Origination of the latissimus dorsi
The muscle originates from the lower back, from the spinous processes of the sacrum, the lumbar and the lower six thoracic vertebrae. It also originates from the inferior angle of the scapular – the lower point of the shoulder blade.
The latissimus dorsi then spans across the lateral side of the trunk and inserts on to the bicipital groove of the humerus, just below the shoulder joint.
How the muscle works
The latissimus dorsi is a large, strong muscle that can take a significant amount of force and provide a lot of power, whether an individual is using it in a programme set by a personal trainer or simply during everyday life.
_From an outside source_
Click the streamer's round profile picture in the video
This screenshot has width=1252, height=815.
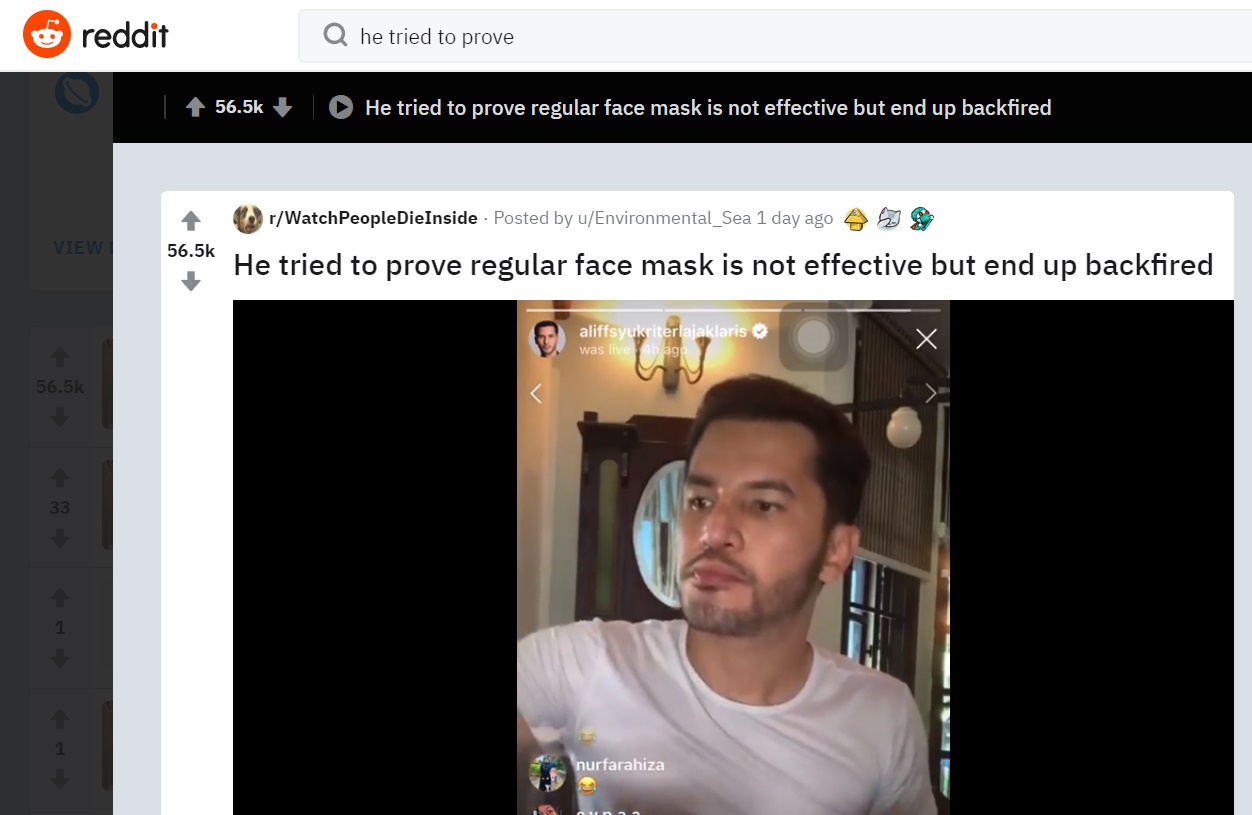point(547,339)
It is used to extend and adduct the arm, as well as medially rotate the humerus.
Exercising the latissimus dorsi
If a personal trainer is specifically looking to work a client’s latissimus dorsi muscle in a gym environment, they will design an exercise programme that includes lateral pull downs, bent over rows and seated rows.
In addition, it’s an important muscle when it comes to posture, as it forms the outer layer of the core muscles and affects the movement of the trunk. It can therefore come into play when a fitness instructor asks a client to carry out a back squat or a dead lift.
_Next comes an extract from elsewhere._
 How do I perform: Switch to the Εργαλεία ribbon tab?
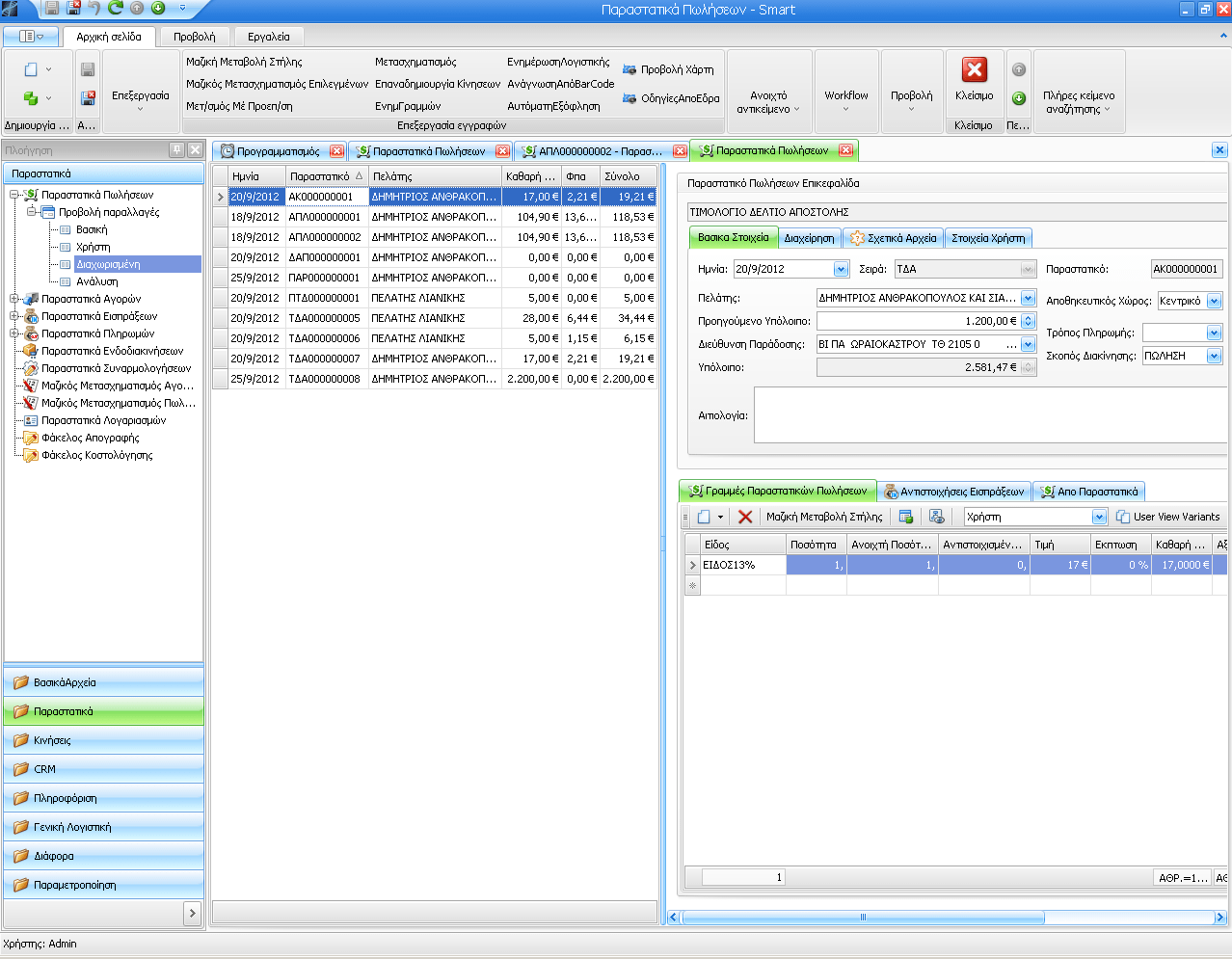tap(268, 37)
The latissimus dorsi helps with the extension of the trunk, keeping the back upright as the client performs an exercise. If the back isn’t upright, they risk going into trunk flexion, which will result in the vertebrae leaving the neutral position they should be in during these exercises.
The dangers of overworking and failing to stretch the latissimus dorsi
A fitness instructor may often find they have clients who have overworked their latissimus dorsi in the quest for large back muscles. Also many people have a tendency not to stretch the latissimus dorsi sufficiently. Because the muscle’s two origin points are the pelvis and the scapula, either overworking or failing to stretch the muscle can cause hyperextension of the back, which can lead to the spinal abnormality, lordosis: an excessive curvature of the lumbar part of the spine.
So while it’s important to work the latissimus dorsi in closed-chain and open-chain exercises, it’s also important for a personal trainer to use traditional stretching methods with their clients, as well as, if needed, PNF stretching.
Functional use of the latissimus dorsi
The latissimus dorsi is often called into play in everyday activities. These include someone using the banister to help pull themselves upstairs, to opening a heavy door or picking up bags from the floor. As it is such a major muscle with so many uses, it’s important that the latissimus dorsi is working at its optimal length and strength.